_Required work:_
Please count the lines of the listing below in which "computer" occurs, and reply with the number only.

##########

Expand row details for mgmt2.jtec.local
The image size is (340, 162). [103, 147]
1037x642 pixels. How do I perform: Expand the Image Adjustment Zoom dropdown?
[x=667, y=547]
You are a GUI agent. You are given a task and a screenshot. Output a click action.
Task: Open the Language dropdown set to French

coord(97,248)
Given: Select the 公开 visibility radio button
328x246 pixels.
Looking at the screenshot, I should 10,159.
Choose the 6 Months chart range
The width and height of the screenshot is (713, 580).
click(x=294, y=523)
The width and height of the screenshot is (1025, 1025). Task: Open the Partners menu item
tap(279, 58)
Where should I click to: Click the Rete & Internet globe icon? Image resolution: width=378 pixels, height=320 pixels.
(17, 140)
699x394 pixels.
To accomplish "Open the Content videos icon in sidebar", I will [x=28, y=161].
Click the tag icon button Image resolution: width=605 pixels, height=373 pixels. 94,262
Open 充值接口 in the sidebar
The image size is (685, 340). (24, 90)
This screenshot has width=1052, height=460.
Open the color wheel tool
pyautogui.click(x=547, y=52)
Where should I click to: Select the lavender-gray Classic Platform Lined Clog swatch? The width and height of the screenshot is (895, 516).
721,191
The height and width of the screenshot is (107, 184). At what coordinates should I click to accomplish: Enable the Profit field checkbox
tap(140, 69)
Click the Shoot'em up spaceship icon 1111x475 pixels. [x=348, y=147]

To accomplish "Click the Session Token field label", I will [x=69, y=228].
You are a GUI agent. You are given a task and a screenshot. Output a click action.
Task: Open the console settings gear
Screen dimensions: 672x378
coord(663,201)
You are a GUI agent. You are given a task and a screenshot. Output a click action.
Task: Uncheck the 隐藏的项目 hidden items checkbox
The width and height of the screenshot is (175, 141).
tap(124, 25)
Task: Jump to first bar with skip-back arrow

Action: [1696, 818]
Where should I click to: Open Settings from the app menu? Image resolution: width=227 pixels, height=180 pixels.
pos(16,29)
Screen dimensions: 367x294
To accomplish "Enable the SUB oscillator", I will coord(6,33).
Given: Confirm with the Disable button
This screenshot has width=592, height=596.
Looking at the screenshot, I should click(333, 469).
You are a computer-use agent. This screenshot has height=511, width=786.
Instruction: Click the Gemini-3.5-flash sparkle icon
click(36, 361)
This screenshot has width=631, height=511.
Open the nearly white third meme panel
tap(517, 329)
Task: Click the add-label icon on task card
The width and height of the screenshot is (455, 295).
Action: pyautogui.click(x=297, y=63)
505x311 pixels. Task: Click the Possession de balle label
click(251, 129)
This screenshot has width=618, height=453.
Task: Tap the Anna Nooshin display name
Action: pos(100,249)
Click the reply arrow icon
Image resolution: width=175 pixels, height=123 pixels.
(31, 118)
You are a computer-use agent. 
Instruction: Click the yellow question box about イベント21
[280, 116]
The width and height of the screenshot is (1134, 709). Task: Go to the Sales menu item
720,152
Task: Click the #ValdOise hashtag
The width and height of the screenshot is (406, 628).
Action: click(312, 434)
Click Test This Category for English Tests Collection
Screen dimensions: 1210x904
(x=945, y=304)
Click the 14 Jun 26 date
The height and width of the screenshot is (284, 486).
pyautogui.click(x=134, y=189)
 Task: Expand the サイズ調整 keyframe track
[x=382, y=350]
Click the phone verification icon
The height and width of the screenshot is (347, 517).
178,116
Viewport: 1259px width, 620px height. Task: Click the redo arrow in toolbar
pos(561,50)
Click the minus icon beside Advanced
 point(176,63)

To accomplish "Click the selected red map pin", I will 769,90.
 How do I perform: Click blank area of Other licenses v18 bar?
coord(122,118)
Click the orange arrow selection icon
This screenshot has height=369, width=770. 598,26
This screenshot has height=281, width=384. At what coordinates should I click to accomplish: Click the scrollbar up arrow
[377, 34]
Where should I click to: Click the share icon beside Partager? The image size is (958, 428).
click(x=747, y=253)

##########

_Exercise solution:_
2